Consigne => Poursuivez la rédaction du texte consacré à la laïcité, à partir de sa dernière phrase.

Texte proposé =>
* * *
1. « La tolérance est une vertu qui rend la paix possible » (Kofi Annan). D’autre part, « la tolérance n’a jamais excité de guerre civile, l’intolérance a couvert la terre de carnage » (Voltaire). Ces deux postulats permettent de poser de façon large la question de la laïcité, remise à jour par le débat, autour de « l’intangibilité de la laïcité » qui figurait dans l’avant-projet de révision constitutionnelle, du président de la République Macky Sall. Mieux encore, même si cette disposition a été retirée du projet final, soumis au peuple le 20 mars dernier, la laïcité n’avait pas, pour autant, disparu des discussions référendaires, et elle reste encore de façon prégnante au sein de la société, pour différentes raisons.
* * *
Données de localisation de mots et d'éléments =>
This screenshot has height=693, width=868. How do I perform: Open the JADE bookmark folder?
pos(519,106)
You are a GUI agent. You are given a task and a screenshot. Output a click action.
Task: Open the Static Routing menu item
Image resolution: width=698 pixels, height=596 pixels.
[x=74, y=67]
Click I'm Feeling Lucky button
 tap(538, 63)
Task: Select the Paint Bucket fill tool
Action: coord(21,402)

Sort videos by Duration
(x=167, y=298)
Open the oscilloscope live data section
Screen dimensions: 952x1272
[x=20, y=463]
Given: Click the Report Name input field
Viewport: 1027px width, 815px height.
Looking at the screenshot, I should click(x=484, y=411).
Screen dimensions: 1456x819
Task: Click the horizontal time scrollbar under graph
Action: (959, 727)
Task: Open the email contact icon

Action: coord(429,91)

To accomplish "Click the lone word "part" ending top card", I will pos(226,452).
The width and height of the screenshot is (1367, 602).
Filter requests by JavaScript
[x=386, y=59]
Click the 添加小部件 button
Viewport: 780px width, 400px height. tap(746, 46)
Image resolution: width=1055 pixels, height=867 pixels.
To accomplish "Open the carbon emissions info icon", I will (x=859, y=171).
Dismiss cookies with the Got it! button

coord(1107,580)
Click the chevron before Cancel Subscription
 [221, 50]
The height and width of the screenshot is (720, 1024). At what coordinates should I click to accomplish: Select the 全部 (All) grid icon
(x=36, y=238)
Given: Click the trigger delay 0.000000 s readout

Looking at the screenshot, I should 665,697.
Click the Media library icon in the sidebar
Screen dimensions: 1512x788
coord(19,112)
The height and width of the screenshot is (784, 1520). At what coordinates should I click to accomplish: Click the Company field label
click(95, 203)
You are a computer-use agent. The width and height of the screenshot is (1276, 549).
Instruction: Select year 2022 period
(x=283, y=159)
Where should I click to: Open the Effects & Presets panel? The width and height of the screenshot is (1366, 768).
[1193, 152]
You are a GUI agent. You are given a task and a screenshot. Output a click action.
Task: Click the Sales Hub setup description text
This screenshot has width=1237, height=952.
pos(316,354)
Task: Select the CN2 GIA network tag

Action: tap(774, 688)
* * *
Réponse proposée =>
2. Selon le Larousse, la laïcité est la « conception et organisation de la société fondée sur la séparation de l’église et de l’État, qui exclut les Églises de l’exercice de tout pouvoir politique ou administratif, et, en particulier, de l’organisation de l’enseignement ». Néanmoins, il est généralement admis que « la laïcité est le principe de séparation de l’Eglise et de l’Etat ». C’est-à-dire, l’Etat reste neutre à l’égard des institutions religieuses, et ne contribue ni financièrement, ni matériellement, ni d’une autre façon, aux activités et, à la gestion des cultes, et le Clergé ne se mêlant pas de politique.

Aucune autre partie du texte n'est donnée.